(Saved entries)
┄┄┄┄┄┄

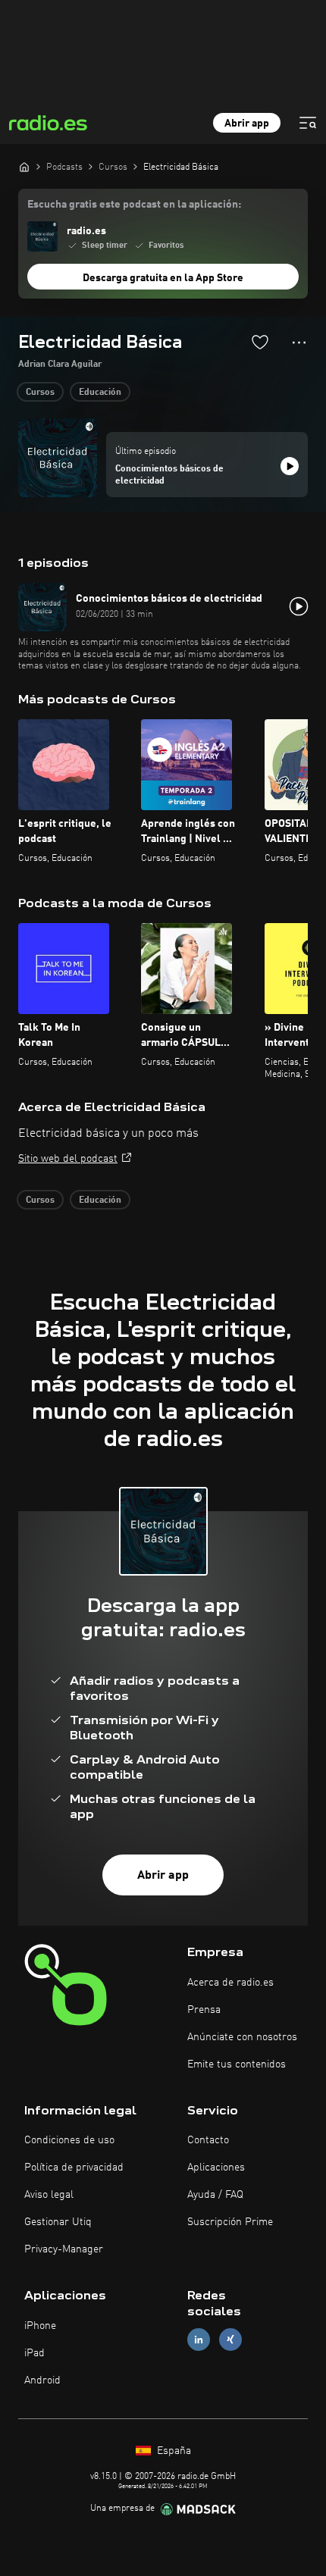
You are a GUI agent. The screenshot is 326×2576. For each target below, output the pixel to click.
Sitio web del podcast (68, 1158)
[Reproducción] (290, 466)
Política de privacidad (74, 2167)
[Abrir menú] (308, 123)
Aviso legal (49, 2194)
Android (42, 2380)
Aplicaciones (216, 2167)
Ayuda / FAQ (215, 2194)
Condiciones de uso (69, 2140)
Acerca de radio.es (230, 1982)
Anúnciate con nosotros (242, 2037)
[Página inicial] (24, 167)
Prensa (204, 2010)
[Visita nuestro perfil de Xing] (230, 2340)
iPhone (40, 2326)
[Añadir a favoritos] (260, 342)
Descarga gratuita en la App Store (163, 278)
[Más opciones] (299, 342)
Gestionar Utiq (58, 2222)
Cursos (40, 392)
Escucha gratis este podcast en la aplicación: (134, 204)
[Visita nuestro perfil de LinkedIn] (199, 2340)
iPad (34, 2353)
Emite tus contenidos (236, 2064)
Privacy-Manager (63, 2249)
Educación (100, 392)
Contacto (208, 2140)
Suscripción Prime (230, 2222)
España (172, 2451)
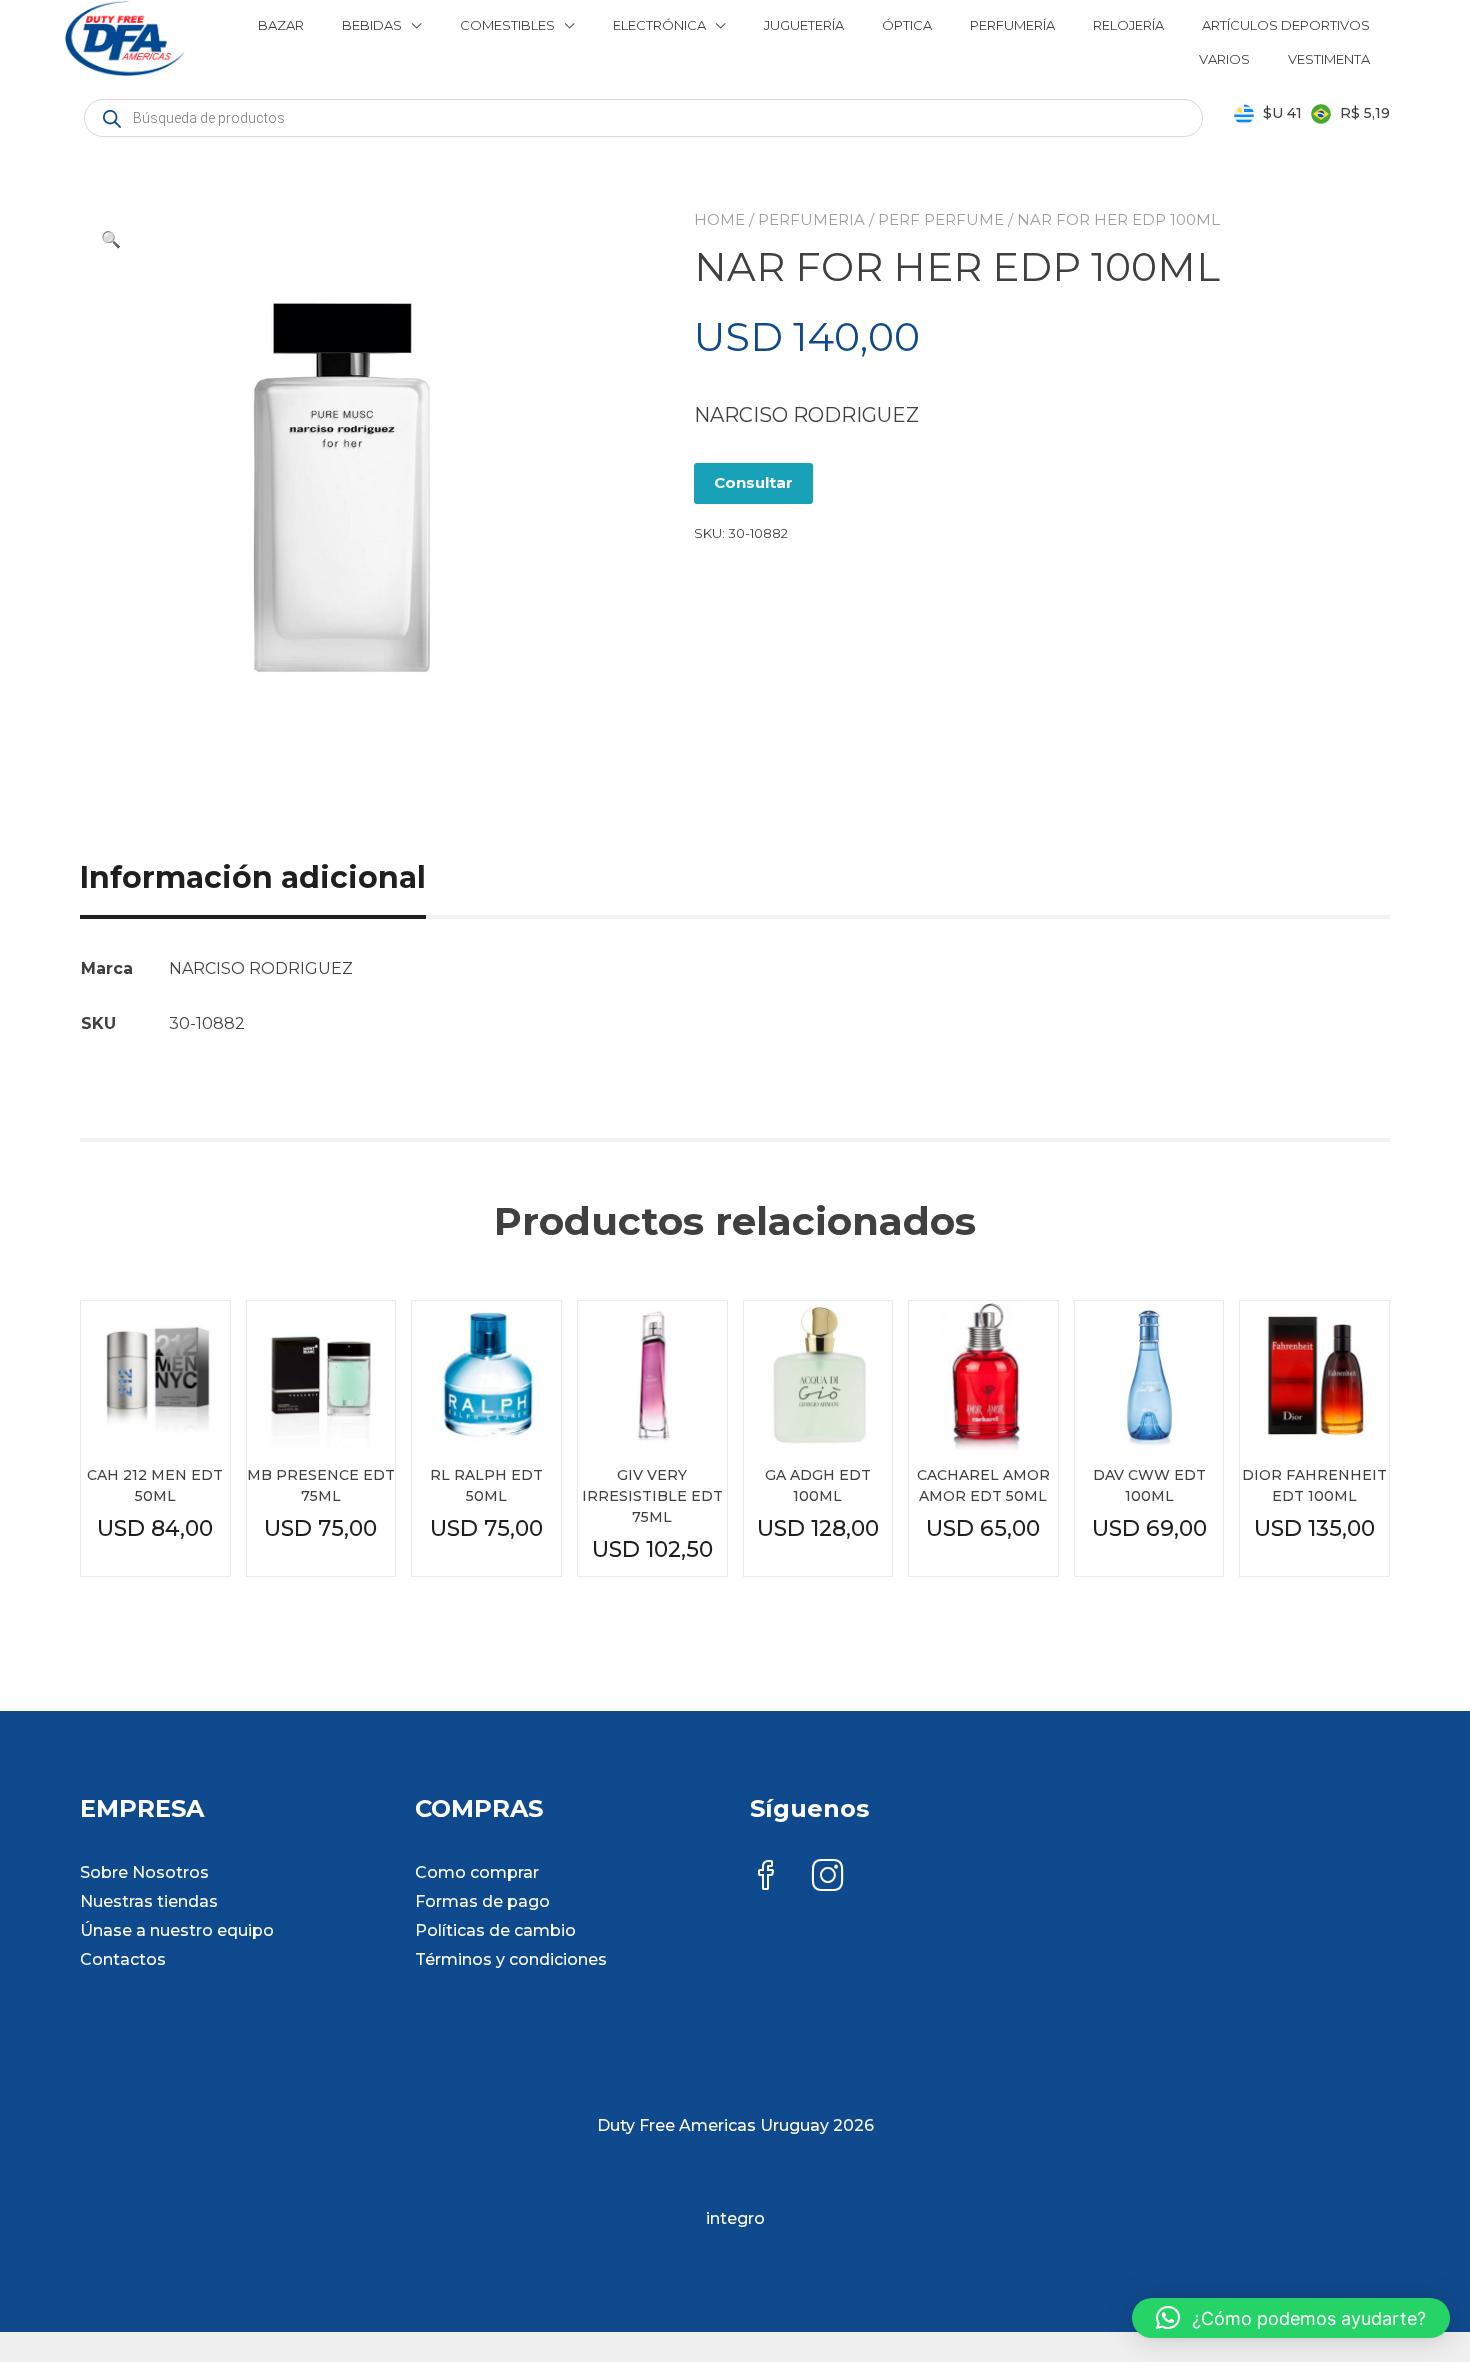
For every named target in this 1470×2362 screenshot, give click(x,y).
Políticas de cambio (495, 1930)
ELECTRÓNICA (659, 25)
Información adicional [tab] (253, 877)
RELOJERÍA (1128, 25)
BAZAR (281, 25)
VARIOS (1224, 59)
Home (719, 219)
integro (735, 2218)
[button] (111, 240)
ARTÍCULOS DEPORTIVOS (1286, 25)
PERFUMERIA (811, 219)
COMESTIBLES (507, 25)
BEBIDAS (372, 25)
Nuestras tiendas (149, 1901)
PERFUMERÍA (1012, 25)
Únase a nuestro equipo (177, 1930)
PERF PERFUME (941, 219)
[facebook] (766, 1877)
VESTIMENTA (1329, 59)
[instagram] (828, 1877)
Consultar (753, 482)
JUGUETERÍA (804, 25)
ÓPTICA (907, 25)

┄┄┄┄┄┄

- Requirement: Where a line of the records has the string "screenshot", return that line.

- Output of the exercise:
You are a GUI agent. The screenshot is 326×2576. For each target below, output the pixel to click.
For every named target in this 1470×2362 screenshot, give click(x,y).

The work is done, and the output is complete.